START Data listing
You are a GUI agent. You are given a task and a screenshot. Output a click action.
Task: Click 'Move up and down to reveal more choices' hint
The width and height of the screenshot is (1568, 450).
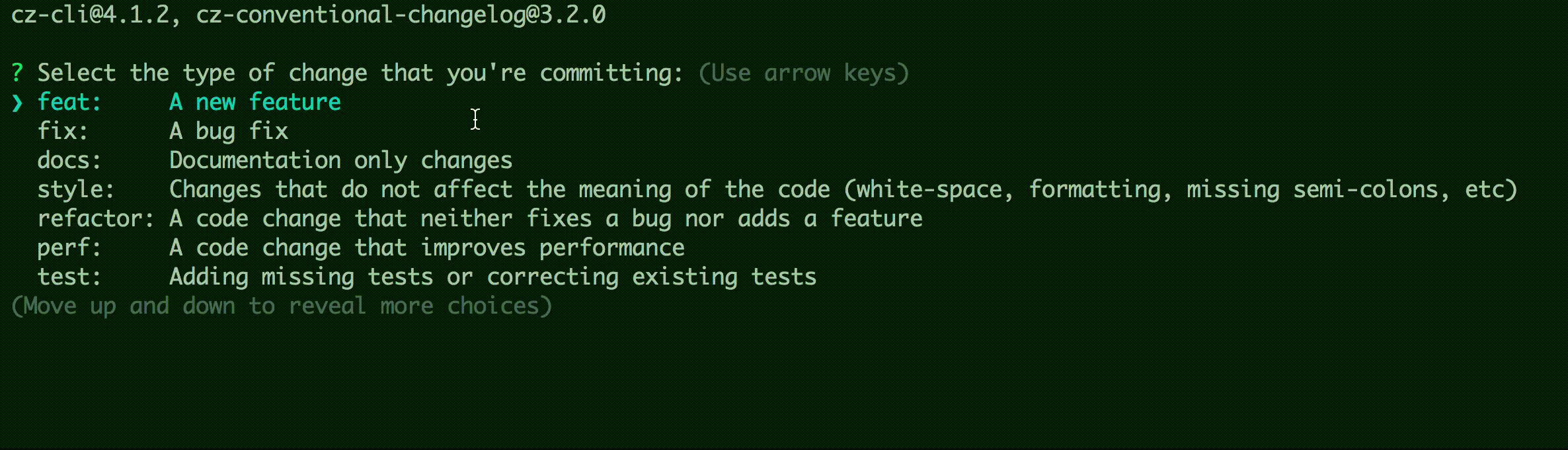coord(282,306)
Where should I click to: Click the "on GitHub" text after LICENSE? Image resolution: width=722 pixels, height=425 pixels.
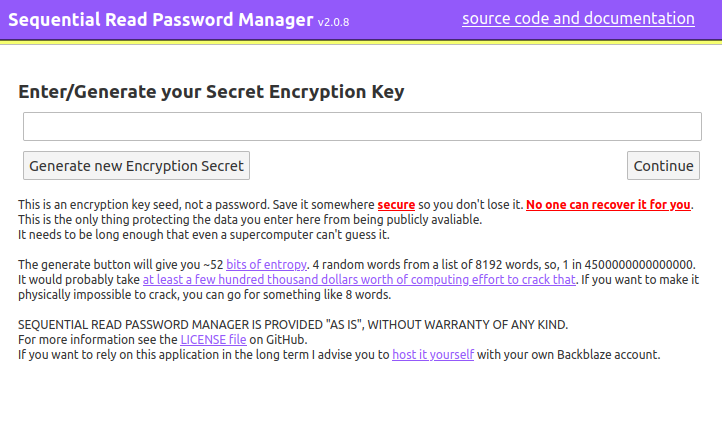[x=278, y=340]
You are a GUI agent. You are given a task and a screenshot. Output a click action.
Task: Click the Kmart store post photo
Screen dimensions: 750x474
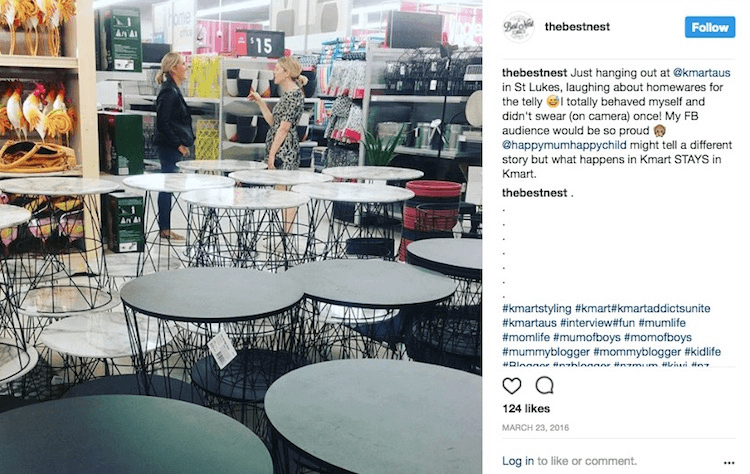[x=241, y=237]
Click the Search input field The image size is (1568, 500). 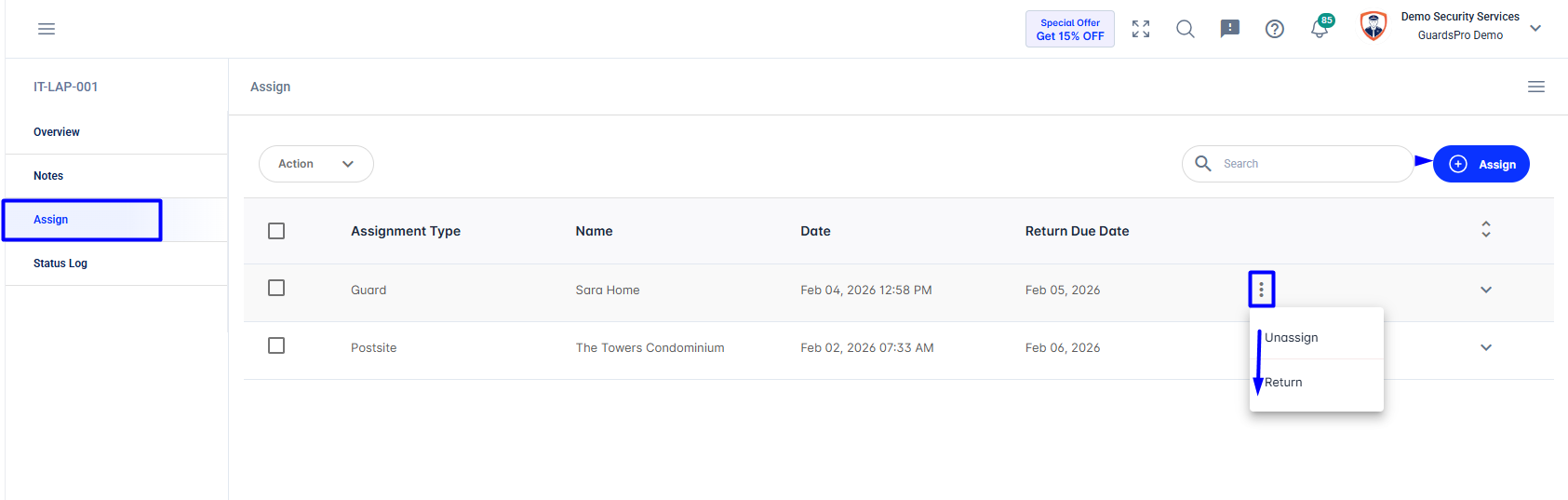tap(1298, 164)
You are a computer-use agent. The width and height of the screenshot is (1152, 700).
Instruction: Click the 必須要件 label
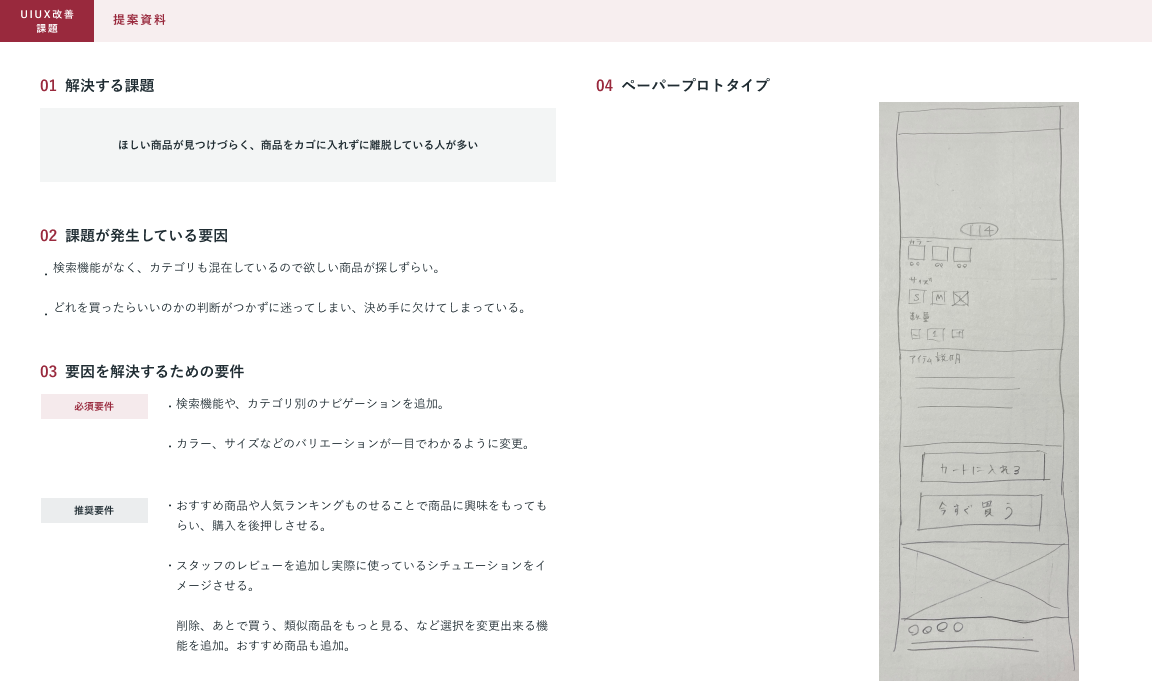pyautogui.click(x=94, y=407)
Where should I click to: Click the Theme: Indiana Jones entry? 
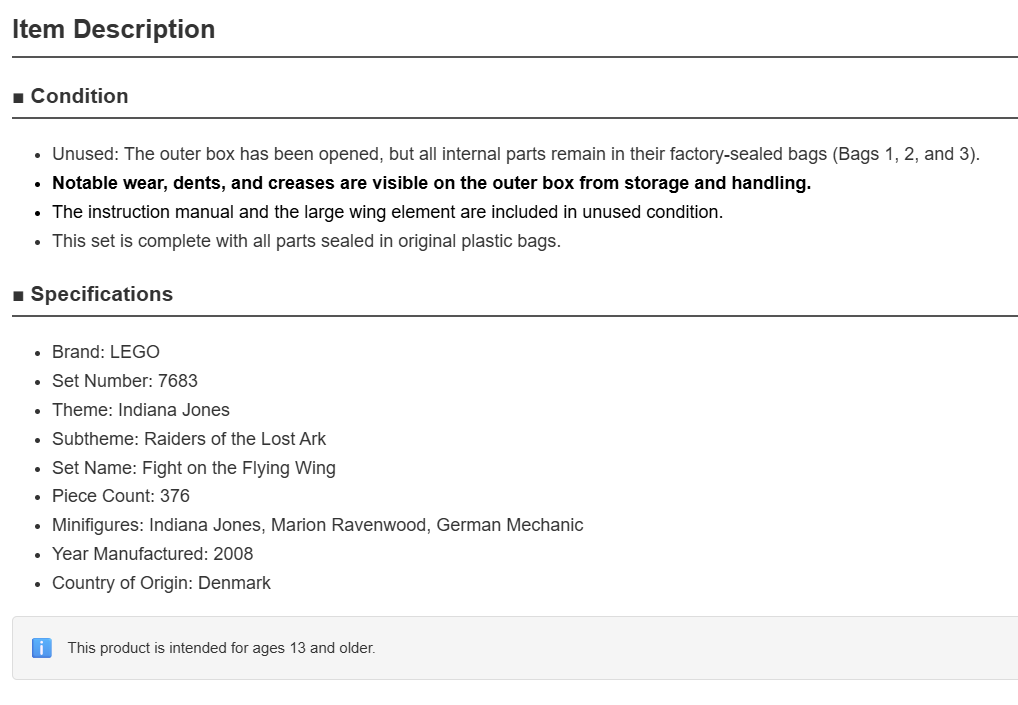[141, 410]
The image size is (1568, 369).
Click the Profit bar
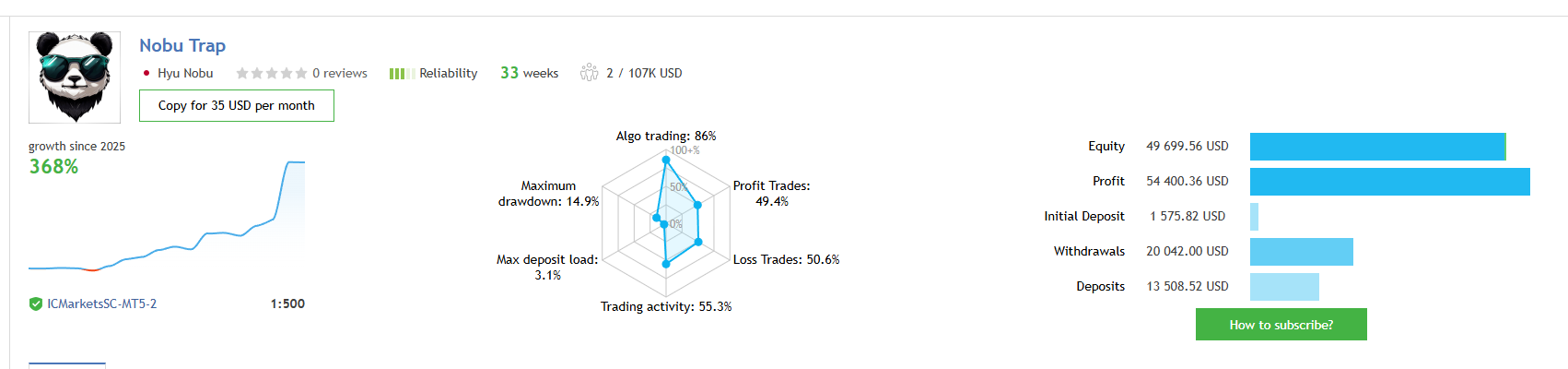point(1389,182)
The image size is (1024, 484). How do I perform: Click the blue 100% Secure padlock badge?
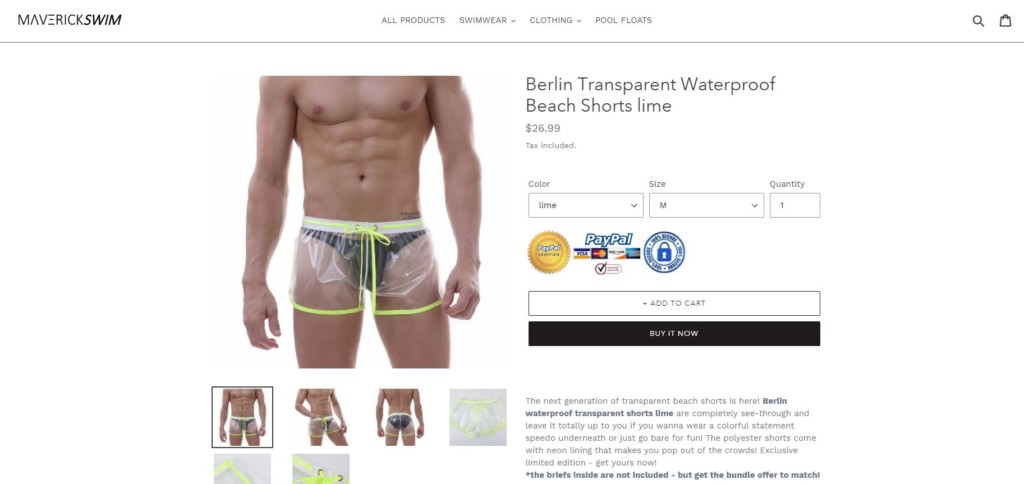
END Data listing
- Activity:
Nothing but the lines from the one holding "You are a computer-use" through the last line of the entries should be written out, exactly and inclusively, minus the pictures.

- Answer section:
You are a computer-use agent. The width and height of the screenshot is (1152, 700).
Instruction: Click the 必須要件 label
pyautogui.click(x=94, y=407)
Where should I click to: Click the Theme: Indiana Jones entry? 
[141, 410]
The image size is (1568, 369).
Click the Profit bar
point(1389,182)
The image size is (1024, 484). How do I perform: Click the blue 100% Secure padlock badge?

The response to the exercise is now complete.